Uma resposta fácil é manter os vínculos com quem ficou lá, continuar ouvindo músicas brasileiras que geram emoção e a que mais funciona pra mim, comer o que te faz sentir pertinho de casa.
Agora, mesmo isso nos ajudando e diminuindo a saudade, não faz com que a gente se sinta mais seguro. Não muda o fato de que não estamos lá.
Então a sensação de não pertencer que muitos imigrantes experimentam: a dificuldade de se integrar completamente em uma sociedade estrangeira, a luta para manter a conexão com suas raízes e tradições brasileiras, e o sentimento de estar “entre dois mundos”, sem se sentir completamente em casa em nenhum dos dois; vai estar sempre presente, às vezes em doses maiores que outras.
Então, nosso papel como imigrantes é buscar um novo jeito de ser brasileiro, talvez com um português com pitadas de sotaque gringo, um estilo de se vestir mais diverso, uma nova perspectiva de humor, uma nova noção de como lidar com as pessoas e a burocracia. E o mais importante, na minha opinião, manter viva a língua nas crianças brasileiras nascidas fora do Brasil.
Quantos filhos e filhas de imigrantes brasileiros vejo admirarem o Brasil tanto quanto eu que sou de lá.
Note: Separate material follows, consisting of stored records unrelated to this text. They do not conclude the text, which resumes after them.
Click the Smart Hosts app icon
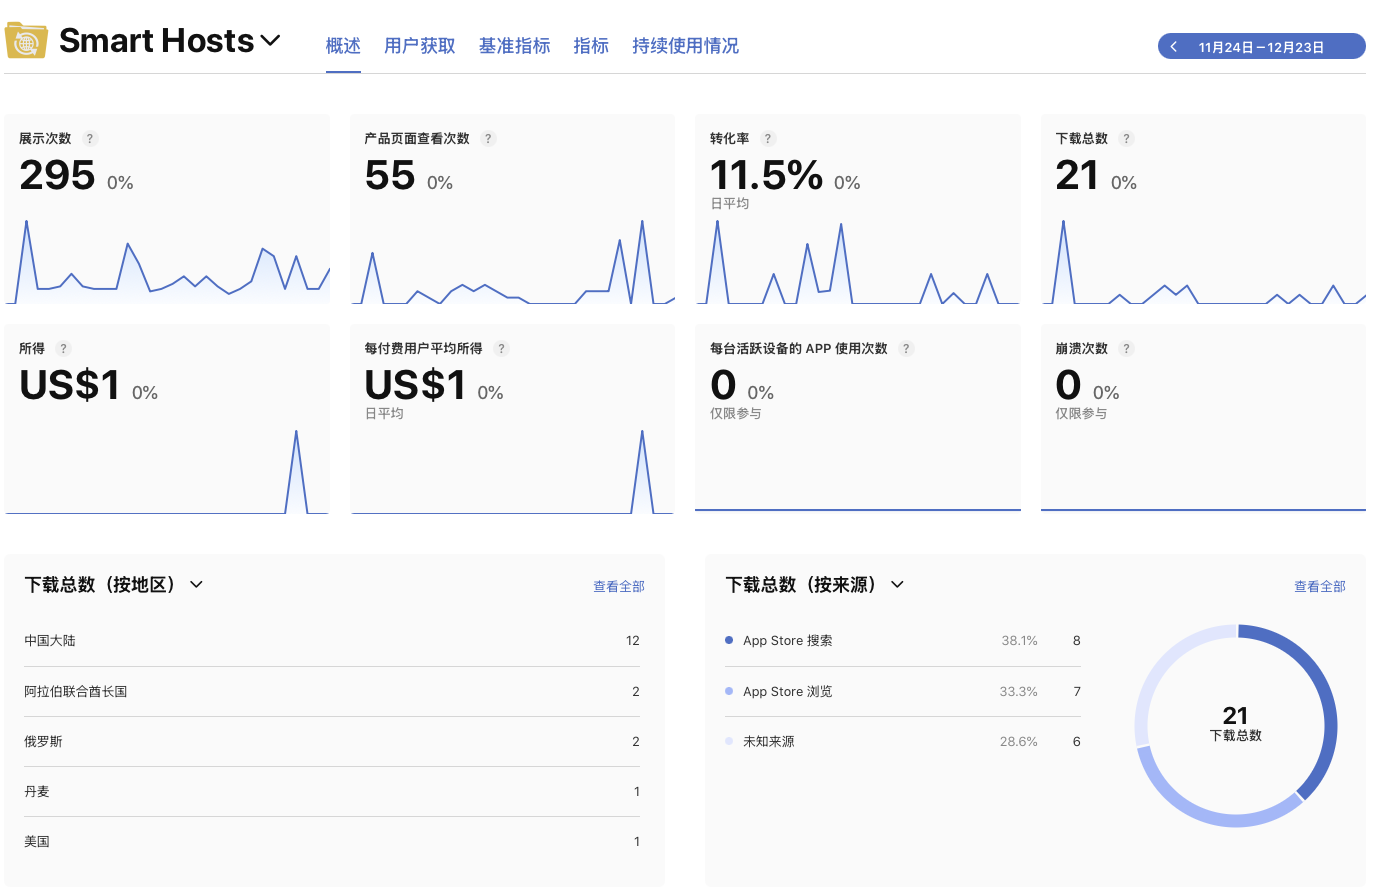This screenshot has width=1376, height=895. pos(25,40)
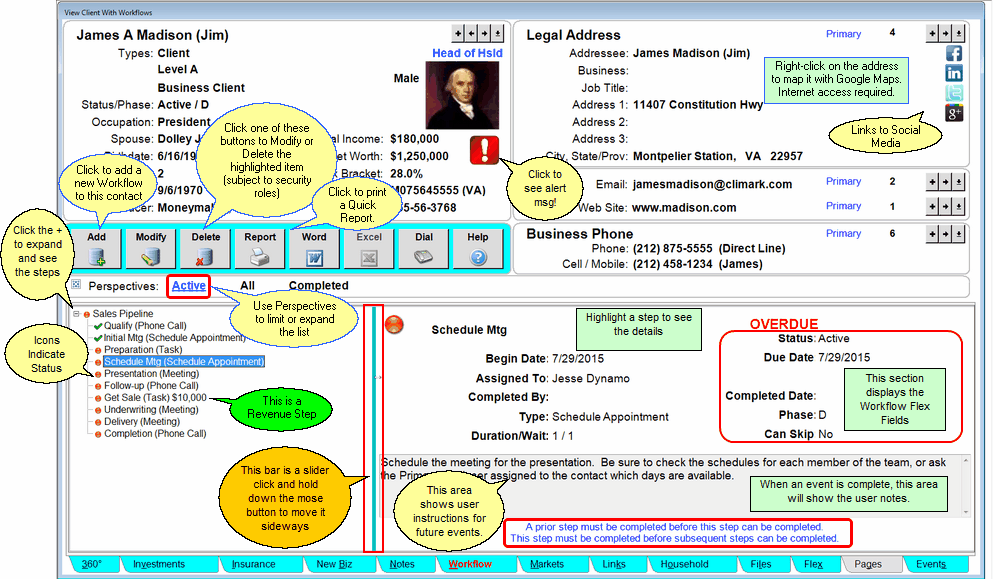Click the increment arrow next to Legal Address

pyautogui.click(x=933, y=33)
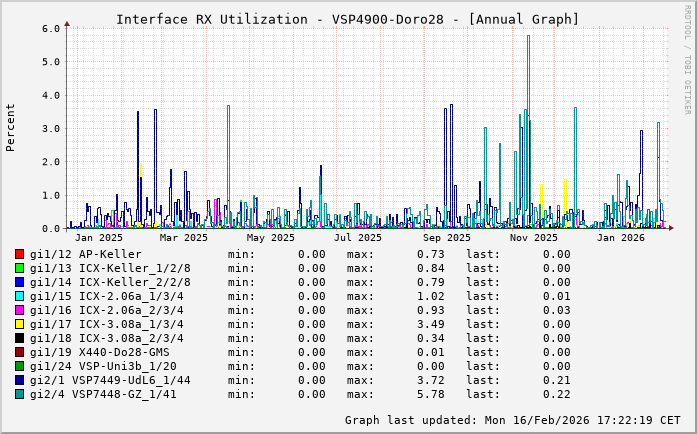Click the 6.0 y-axis tick label
Image resolution: width=697 pixels, height=434 pixels.
[51, 28]
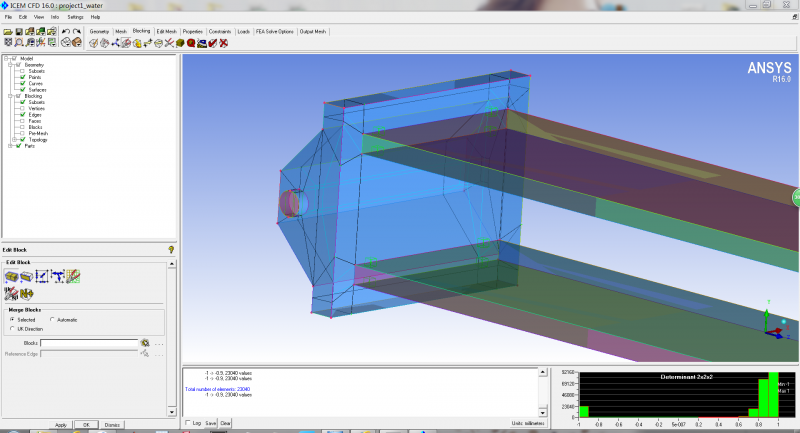The width and height of the screenshot is (800, 433).
Task: Toggle the Surfaces visibility checkbox
Action: tap(22, 89)
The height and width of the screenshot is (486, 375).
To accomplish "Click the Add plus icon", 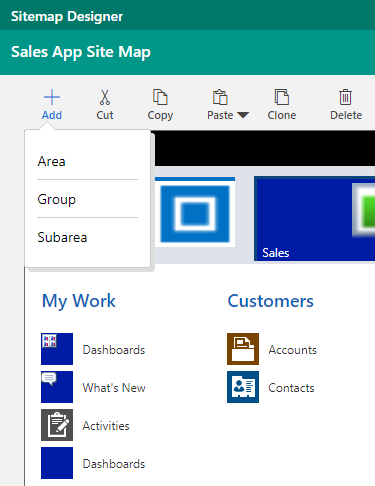I will pyautogui.click(x=52, y=97).
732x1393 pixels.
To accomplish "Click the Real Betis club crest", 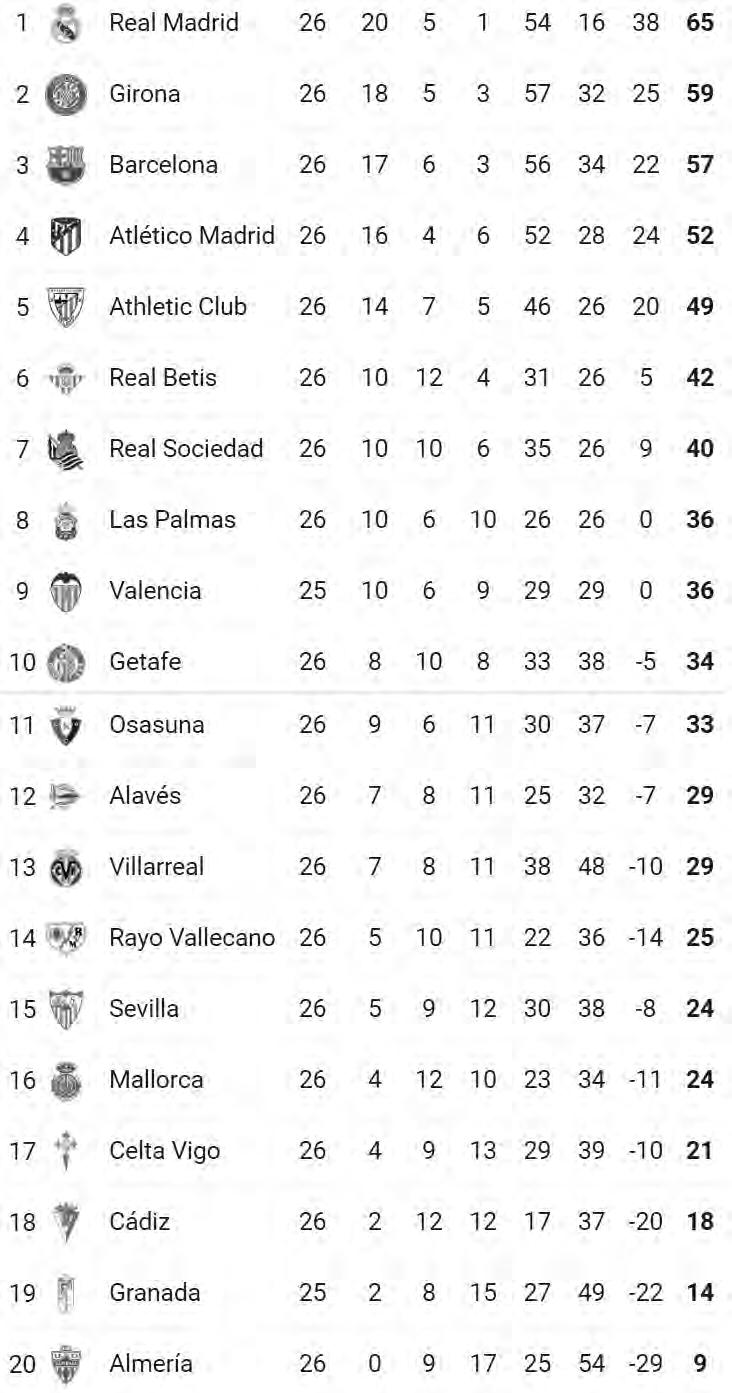I will 66,378.
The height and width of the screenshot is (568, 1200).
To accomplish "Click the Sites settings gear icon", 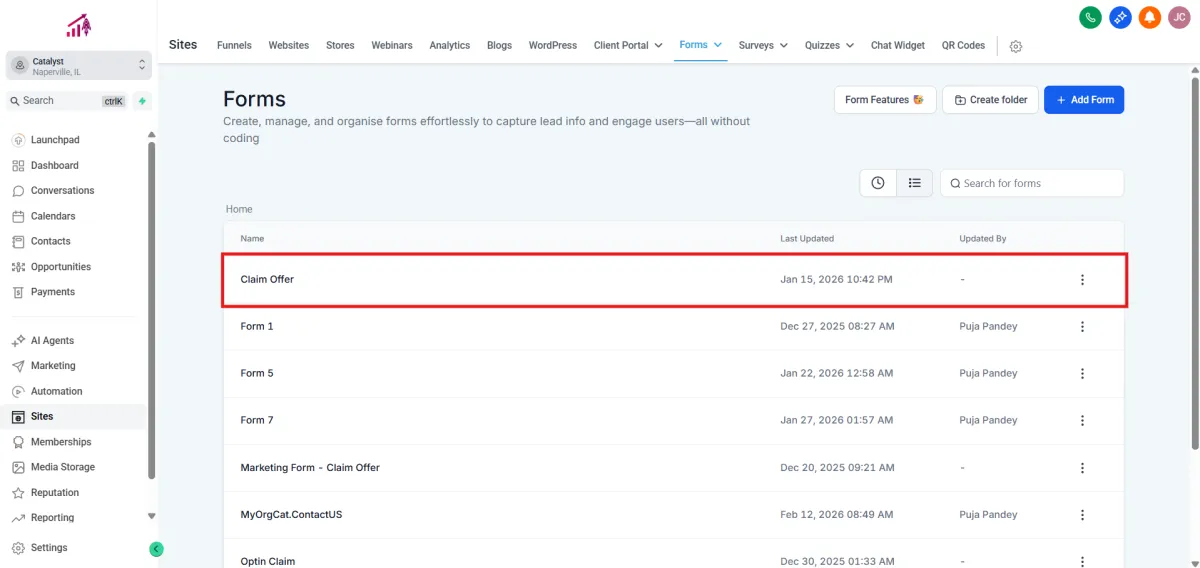I will pos(1016,46).
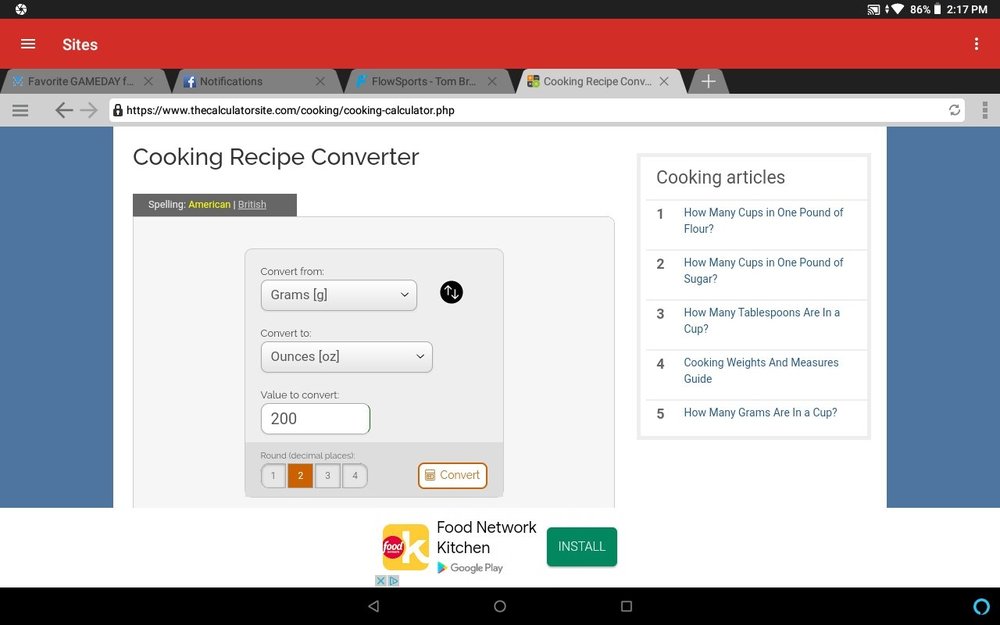The height and width of the screenshot is (625, 1000).
Task: Open a new tab with plus icon
Action: pos(708,82)
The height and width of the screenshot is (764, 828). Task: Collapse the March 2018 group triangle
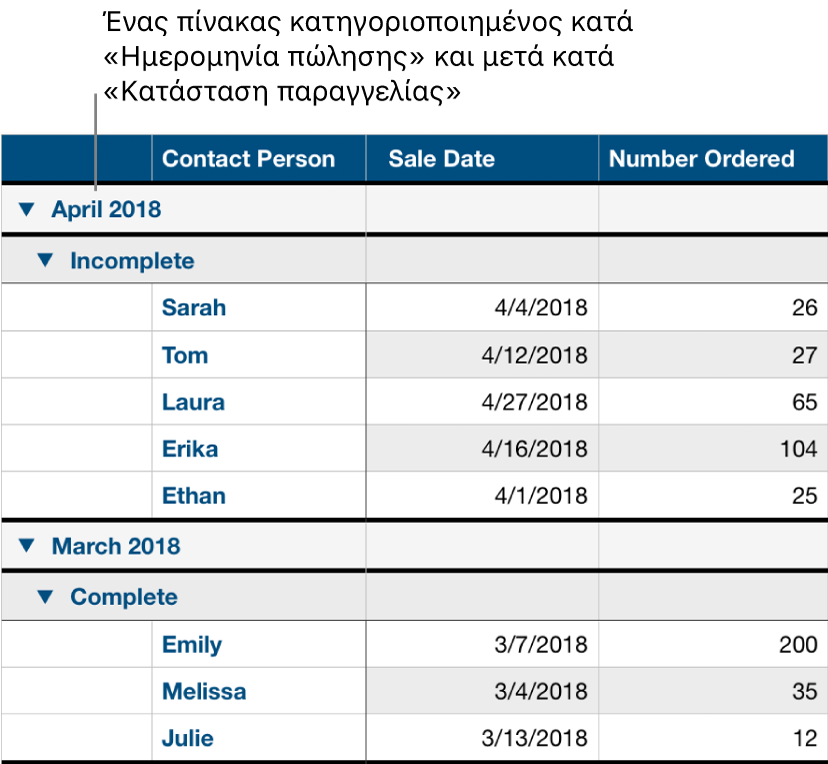[29, 546]
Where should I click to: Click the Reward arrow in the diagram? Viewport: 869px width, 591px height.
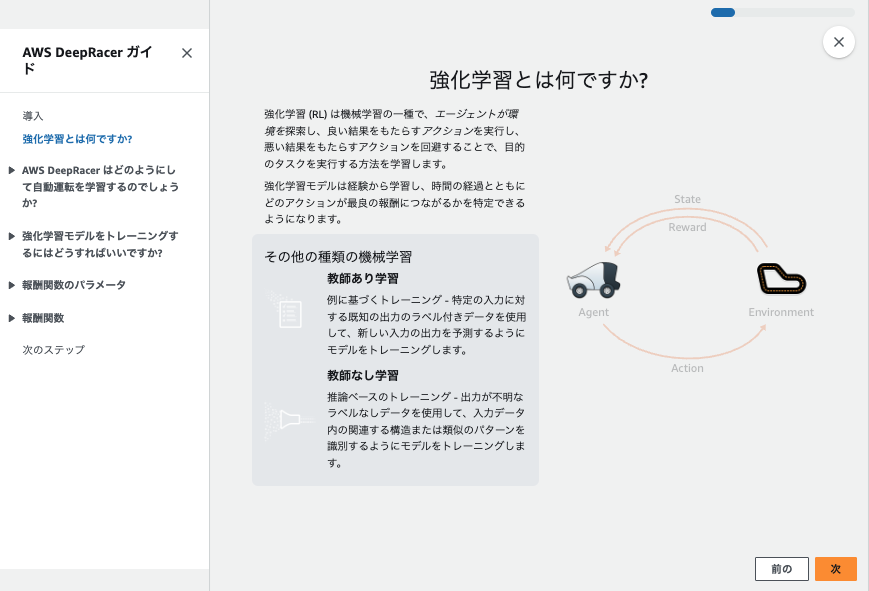click(687, 228)
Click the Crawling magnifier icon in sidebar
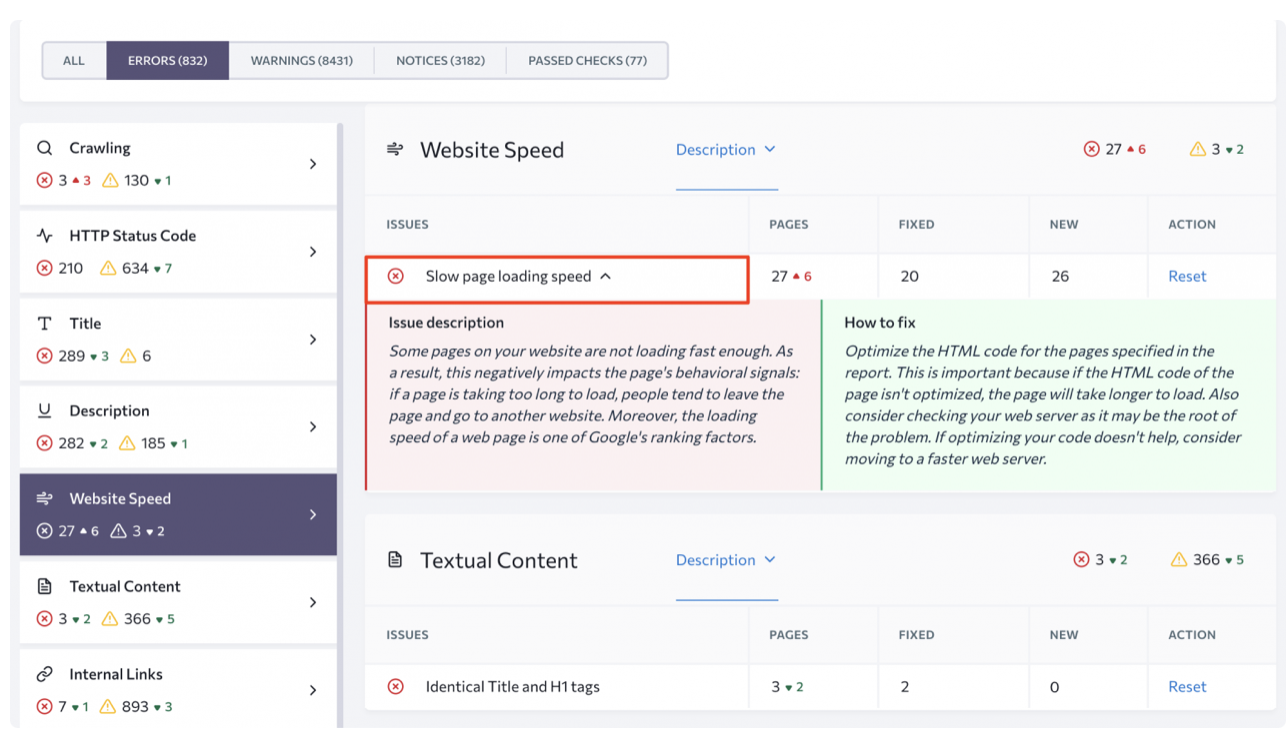 (44, 148)
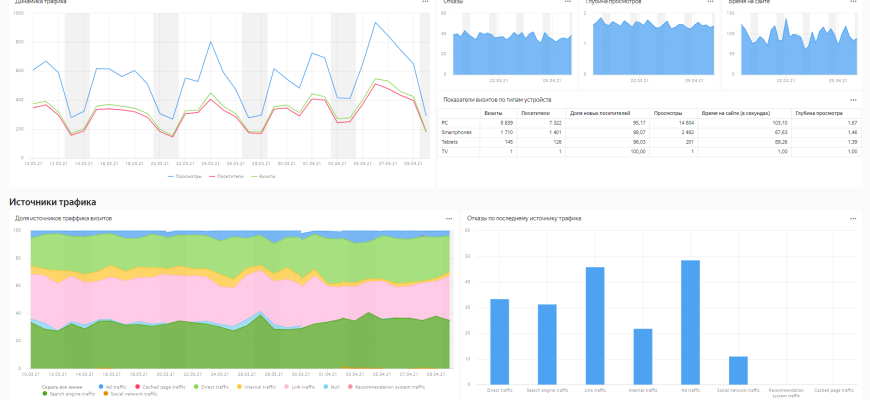Open device types table options menu

(853, 99)
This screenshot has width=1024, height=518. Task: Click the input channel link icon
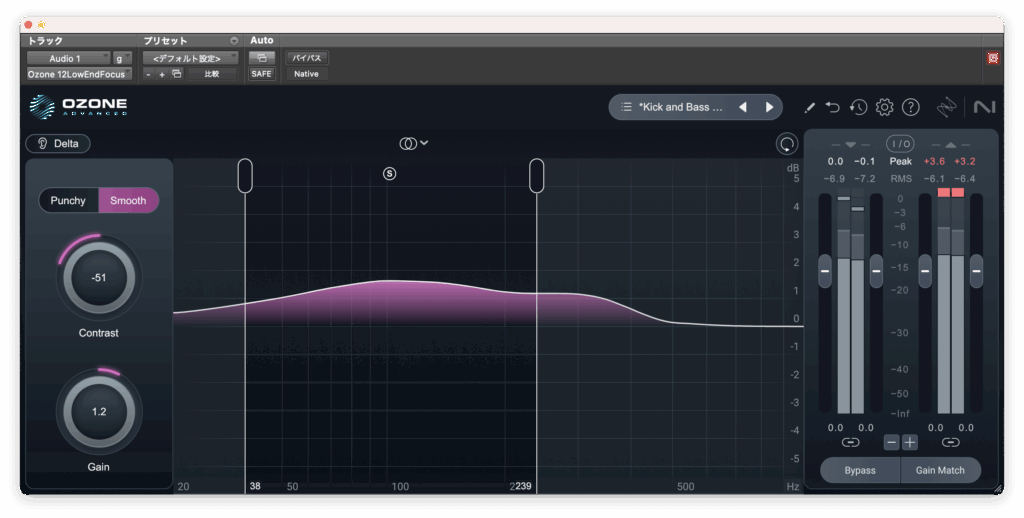tap(850, 442)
É difícil pertencer, seja no Brasil ou fora dele. A verdadeira essência do pertencimento não reside em um passaporte ou em um lugar geográfico, mas sim na forma como nos conectamos uns com os outros. Que possamos, então, cultivar um diálogo aberto e honesto sobre nossas experiências, que possamos nos esforçar para entender as perspectivas dos outros e que possamos construir um mundo onde todos se sintam vistos, validados e amados. Porque, no final, é o amor e a segurança que buscamos, seja no Brasil ou em qualquer outro lugar do mundo.